A “Cruz da Paz”, agora nacionalmente conhecida
como a “Cruz de Bladensburg”, vai ficar onde e como está: em uma área pública,
mantida pelos cofres públicos. Um tribunal de recursos de Maryland, nos EUA,
entendeu que isso é inconstitucional, porque representa o endosso do governo a
uma religião específica — no caso, a cristã. Mas a Suprema Corte discordou, com
voto vencido da ministra Ruth Ginsburg.
A cruz de 12,2 metros de altura foi construída
em granito e concreto em Bladensburg, Maryland, em 1925, por 49 famílias
enlutadas pelas mortes de seus filhos na Primeira Guerra Mundial. Quando as
famílias ficaram sem dinheiro para mantê-la, a American Legion assumiu a
manutenção do memorial. Em 1930, a responsabilidade passou para um órgão
público estadual.
A American Humanist Association, uma
organização ateísta, que vem movendo ações contra monumentos religiosos
mantidos com dinheiro de todos os contribuintes país afora, moveu mais essa
ação contra a Cruz de Bladensburg, alegando que o memorial deveria ser
transferido para propriedade particular e mantido por recursos privados.
Um tribunal federal de primeira instância
decidiu a favor dos cristãos. Afirmou que a cruz está lá há décadas, sem controvérsias
e com proteção de precedentes da Suprema Corte. Para a corte, o memorial tem um
propósito secular, no sentido de manter a neutralidade religiosa, sem
entrelaçamento excessivo entre governo e religião.

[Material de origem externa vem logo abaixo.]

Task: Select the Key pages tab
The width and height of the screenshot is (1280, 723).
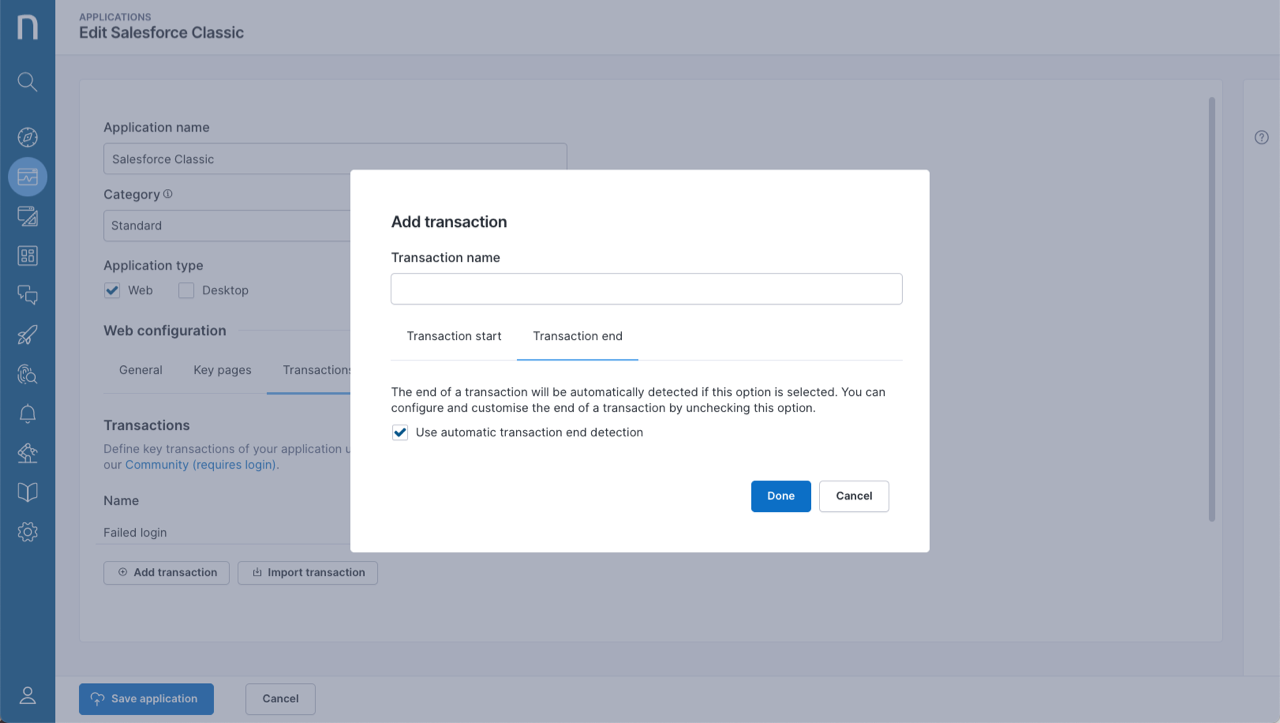Action: click(x=222, y=369)
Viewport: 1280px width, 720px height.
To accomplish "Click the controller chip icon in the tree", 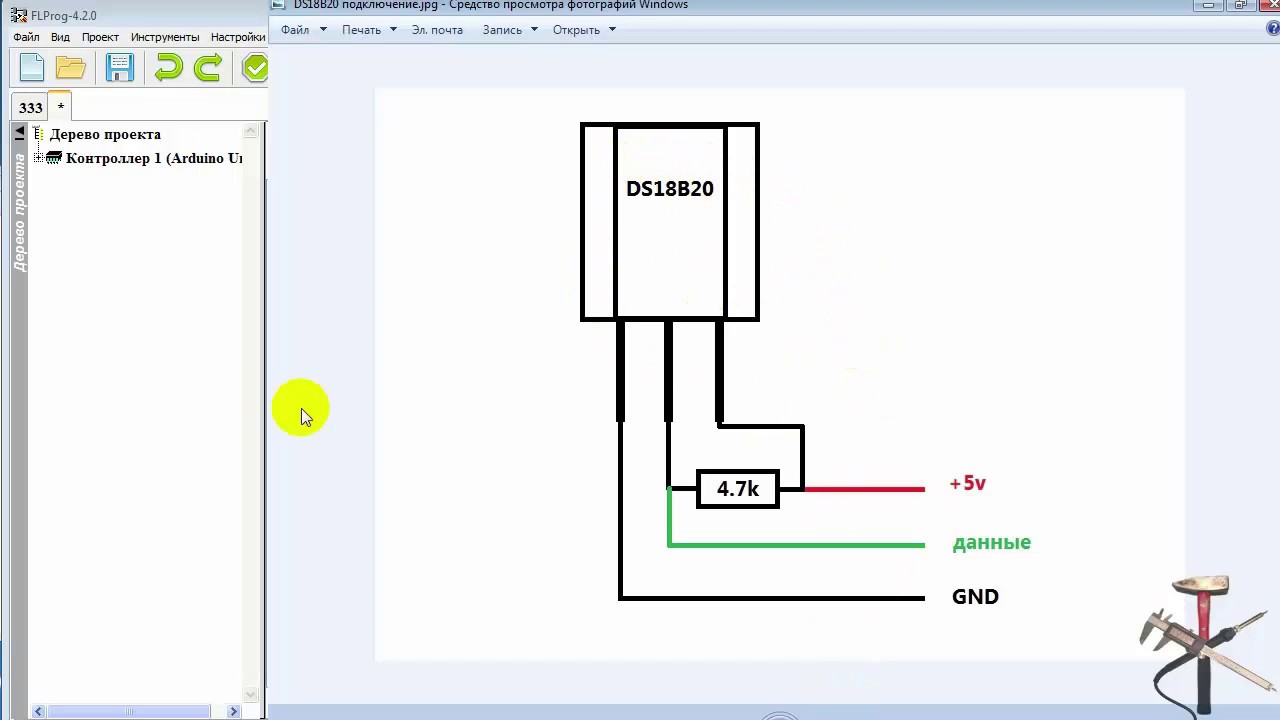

Em decisão por 2 votos a 1, o tribunal de recursos
entendeu o contrário: “A exposição engrandece a cruz latina de tal maneira que
diz a qualquer observador razoável que o órgão público estadual coloca o
cristianismo acima das outras religiões, vendo os cristãos e os americanos em
geral como uma coisa só”.
Aí veio a decisão da Suprema Corte, na
quinta-feira (20/6). Por 7 votos a 2, a corte assumiu o entendimento de que a
cruz se tornou secular, essencialmente. O ministro Samuel Alito, que escreveu o
voto, afirmou que cruzes cristãs e estrelas de Davi ocupam fileiras e fileiras
nos cemitérios onde foram enterrados os soldados que morreram nas guerras e
que, na mente das pessoas, é uma maneira de homenagear os mortos. Alito
escreveu:
“A cruz é indubitavelmente um símbolo cristão,
mas esse fato não deve nos cegar para tudo o mais que a Cruz de Bladensburg
veio a representar. Para alguns, o monumento é um lugar de descanso simbólico
para os ancestrais que nunca voltaram para casa. Para outros, é um lugar onde a
comunidade se reúne e homenageia todos os veteranos por seus sacrifícios pela
nação. Ainda para outros, é um marco histórico. Para muitas dessas pessoas,
destruir ou desfigurar a cruz, que permaneceu imperturbada por quase um século,
não seria neutro e não iria promover os ideais de respeito e tolerância
incorporados na Constituição”.
“A cruz se tornou um marco proeminente da
comunidade e sua remoção ou alteração radical, nesse momento, seriam vistas por
muitos como uma manifestação de hostilidade contra a religião, o que não tem
lugar em nossas tradições da Cláusula do Estabelecimento [Establishment Clause
— a cláusula da Constituição que proíbe o estabelecimento de uma religião pelo
Congresso]”.
“Ao contrário das alegações dos demandados,
não há prova de intenção discriminatória na seleção do design do memorial ou na
decisão do órgão de Maryland de mantê-lo. A cláusula sobre a religião na
Constituição objetiva promover a sociedade na qual as pessoas de todas as
crenças vivem juntas em harmonia e a presença da Cruz de Bladensburg na terra
onde ela está por muitos anos é totalmente consistente com esse objetivo”.